Autonomous drones aren't coming ... they're already here.
'Kill decision' is a military term for the sanction to use lethal force. For all of human history, kill decisions have been in human hands—but that’s about to change.
It’s no secret that America relies on remotely piloted drones to target adversaries overseas. But fifty other nations are developing drones of their own, and the next generation will be much scarier: autonomous machines that acquire and destroy targets without direct human intervention.
In KILL DECISION, Linda McKinney is a myrmecologist whose research focuses on African weaver ants—one of the most organized and aggressive species on Earth.
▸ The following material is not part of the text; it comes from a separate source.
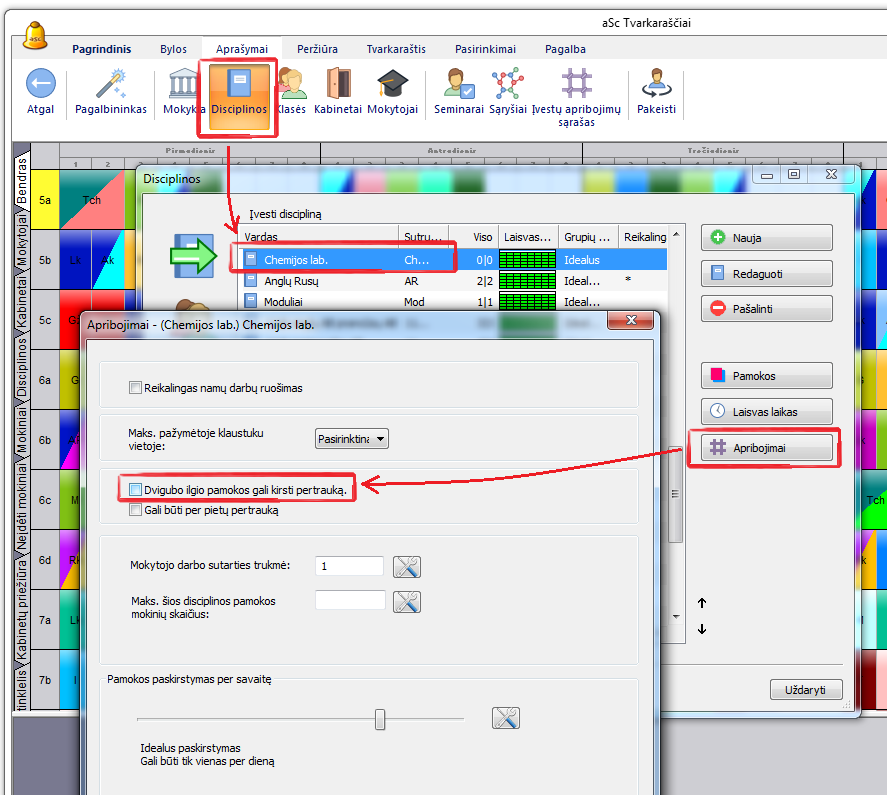The image size is (887, 795).
Task: Open the Pagalbininkas wizard tool
Action: (111, 84)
The chemical-based communication of weaver ants allows vast colonies to act as a single, collective intelligence, killing anything that enters their territory. What McKinney doesn’t know is that her research has been stolen by unknown forces who have co-opted her software models to power an army of autonomous swarming machines—and recent attacks on the U.S. homeland give some indication where that swarm might be released.
Saved from a drone attack herself by a secretive Special Ops soldier known as Odin, McKinney is suddenly propelled into a war she never dreamed existed. Together, McKinney and Odin must slow the spread of these swarming weapons long enough for the world to recognize their destructive power—and stay alive long enough to discover who is behind them.
McKinney knows the stakes go far beyond her own fate. For thousands of years the 'kill decision' in war has been in human hands, and offloading that responsibility to mass-produced, insect-like machines would bring unintended, possibly irreversible, consequences for all humanity.